== TEXT SECTION ==

In [None]:
import os
# Find the latest version of spark 3.x  from http://www.apache.org/dist/spark/ and enter as the spark version
# For example:
# spark_version = 'spark-3.4.0'
spark_version = 'spark-3.4.0'
os.environ['SPARK_VERSION']=spark_version

# Install Spark and Java
!apt-get update
!apt-get install openjdk-11-jdk-headless -qq > /dev/null
!wget -q http://www.apache.org/dist/spark/$SPARK_VERSION/$SPARK_VERSION-bin-hadoop3.tgz
!tar xf $SPARK_VERSION-bin-hadoop3.tgz
!pip install -q findspark

# Set Environment Variables
os.environ["JAVA_HOME"] = "/usr/lib/jvm/java-11-openjdk-amd64"
os.environ["SPARK_HOME"] = f"/content/{spark_version}-bin-hadoop3"

# Start a SparkSession
import findspark
findspark.init()

In [None]:
# Import packages
from pyspark.sql import SparkSession
import time

# Create a SparkSession
spark = SparkSession.builder\
    .appName("SparkSQL")\
    .config("spark.sql.debug.maxToStringFields", 2000)\
    .config("spark.driver.memory", "2g")\
    .getOrCreate()

===

WHAT THIS EXERCISE ASKS »
• a. In the Spark setup notebook, what value is given for the driver memory when the SparkSession is created?
• b. Copy the entries verbatim, beginning at the line that contains "Given: Click the" and stopping after the line that contains "At what coordinates should I click to accomplish: Open".

== GIVEN ENTRIES ==

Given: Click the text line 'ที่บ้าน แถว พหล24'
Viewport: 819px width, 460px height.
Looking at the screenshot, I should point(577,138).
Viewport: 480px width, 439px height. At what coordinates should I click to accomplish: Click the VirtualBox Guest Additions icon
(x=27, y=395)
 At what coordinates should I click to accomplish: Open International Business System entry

===
== GIVEN ENTRIES ==

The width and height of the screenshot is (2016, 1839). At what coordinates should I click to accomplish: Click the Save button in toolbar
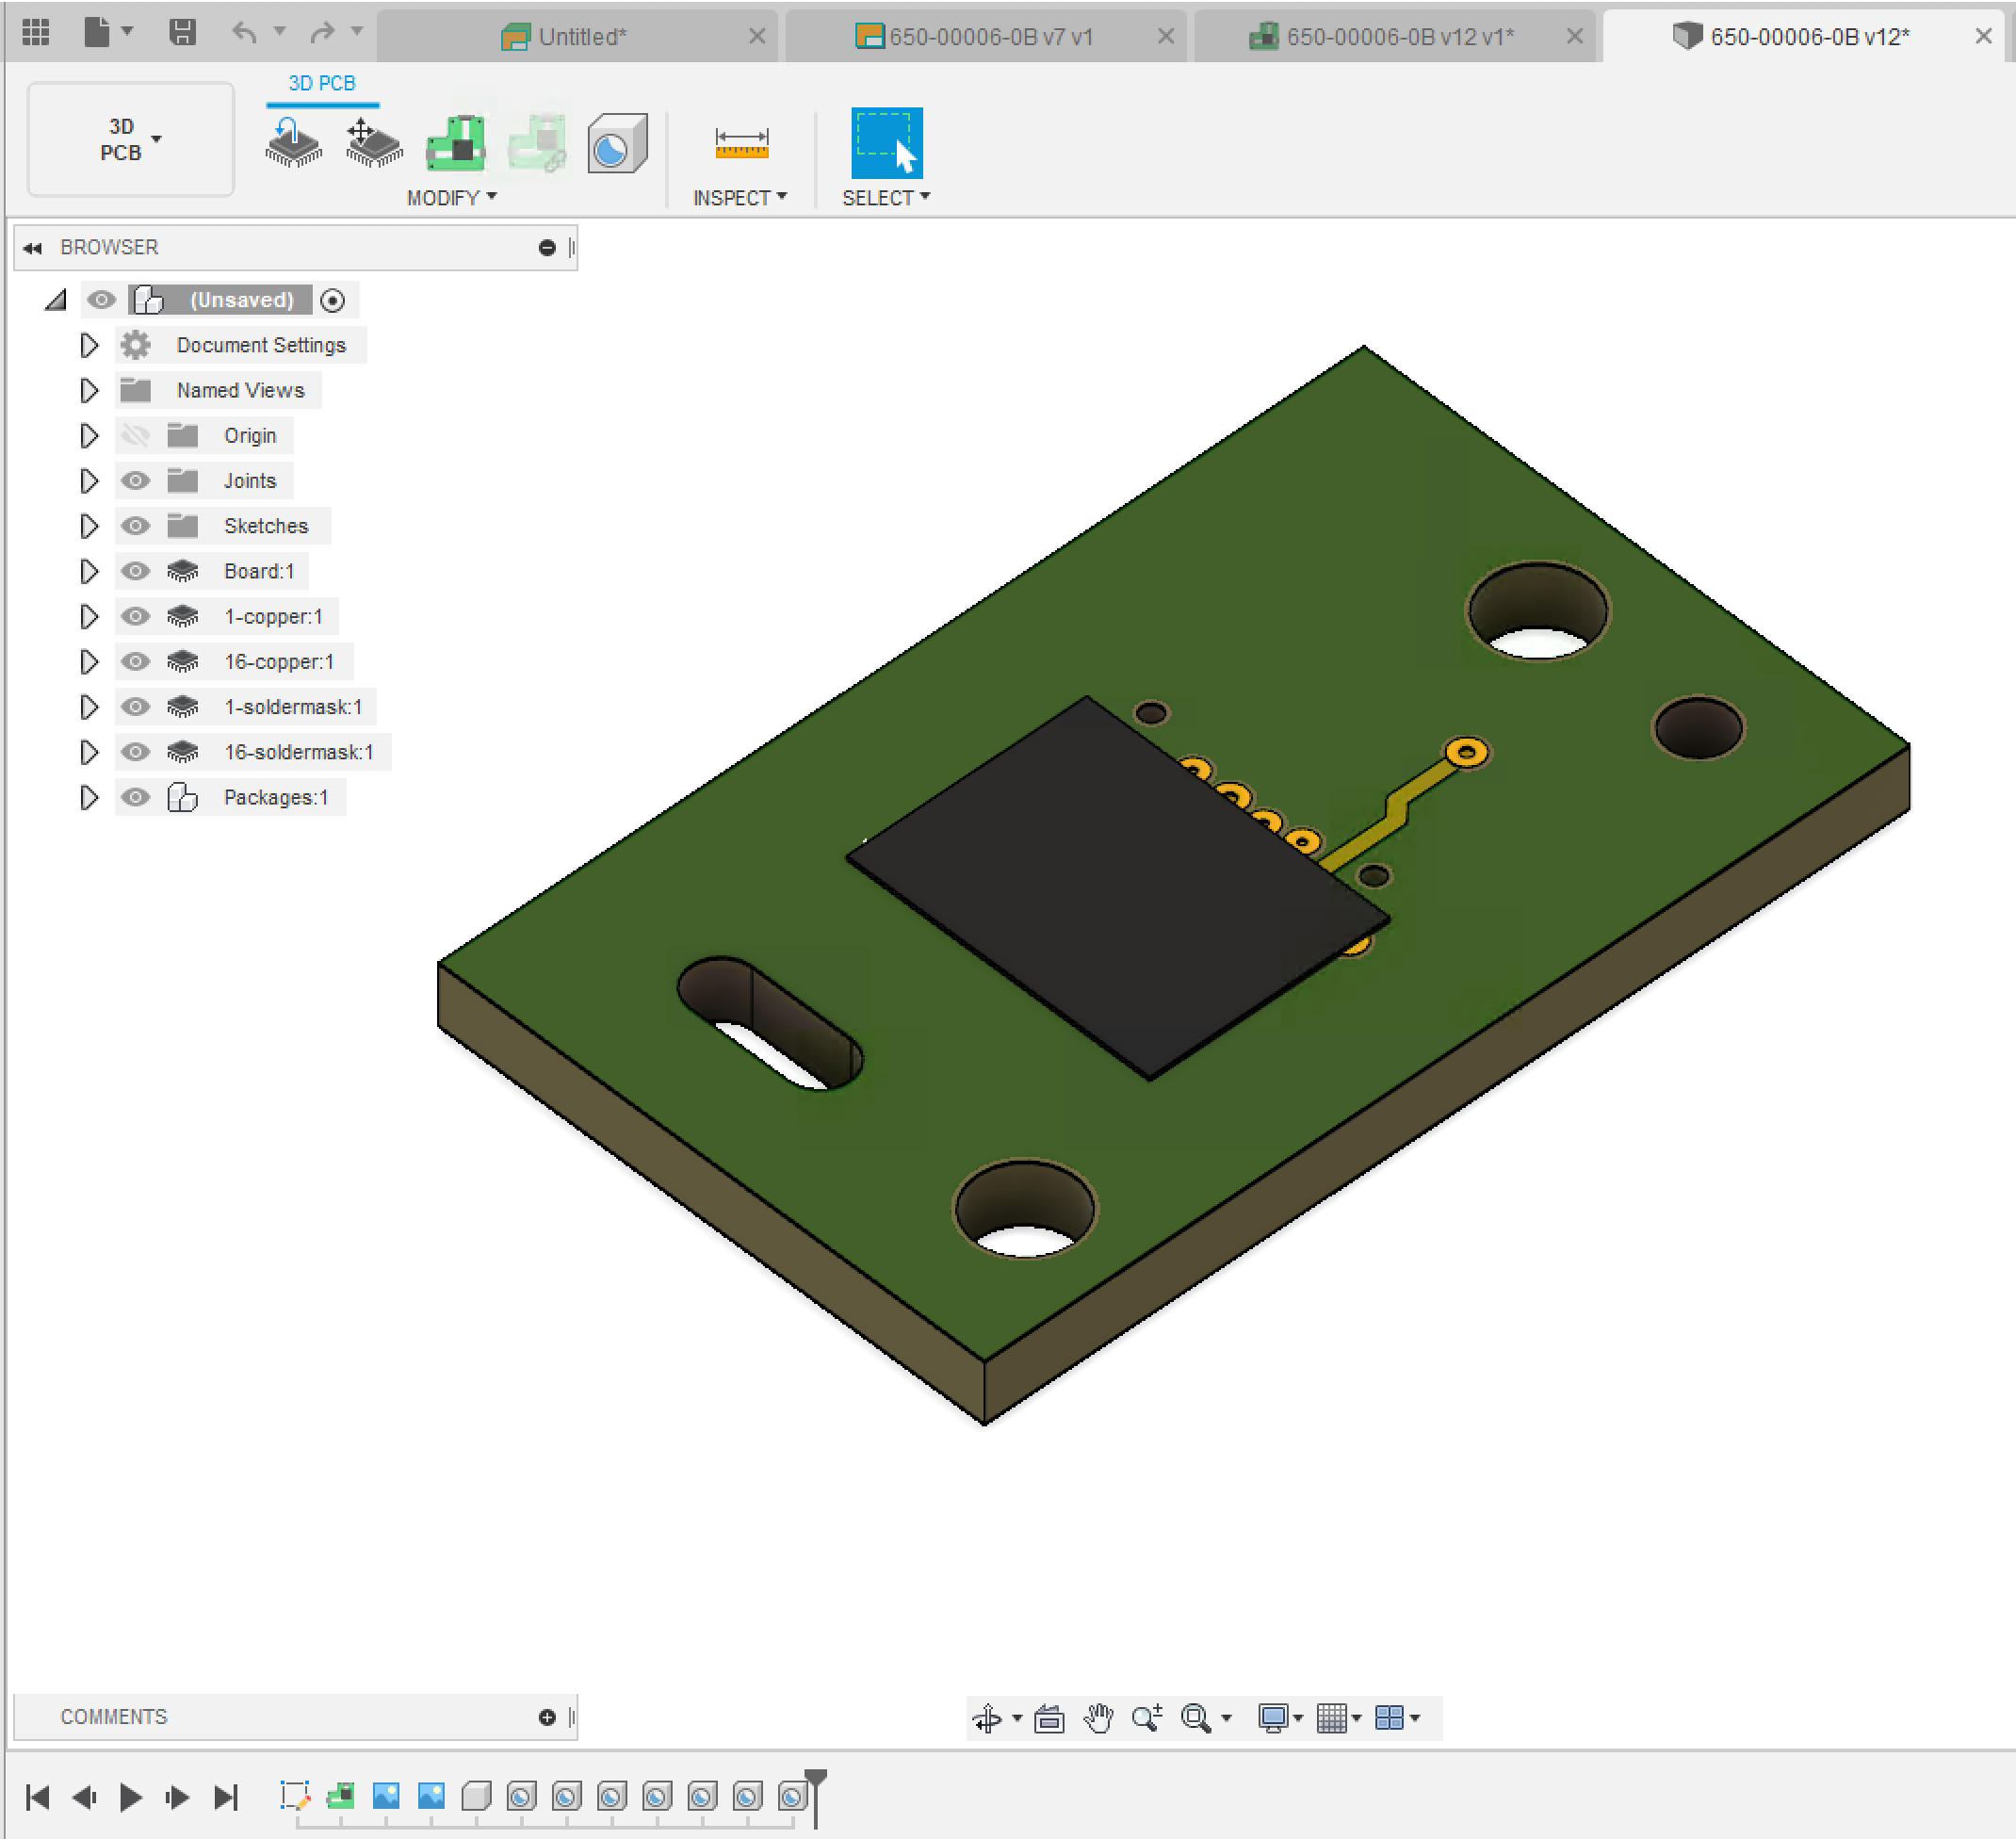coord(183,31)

===

RESPONSES TO THE TASKS »
• a. "2g"

• b.
Given: Click the text line 'ที่บ้าน แถว พหล24'
Viewport: 819px width, 460px height.
Looking at the screenshot, I should point(577,138).
Viewport: 480px width, 439px height. At what coordinates should I click to accomplish: Click the VirtualBox Guest Additions icon
(x=27, y=395)
 At what coordinates should I click to accomplish: Open International Business System entry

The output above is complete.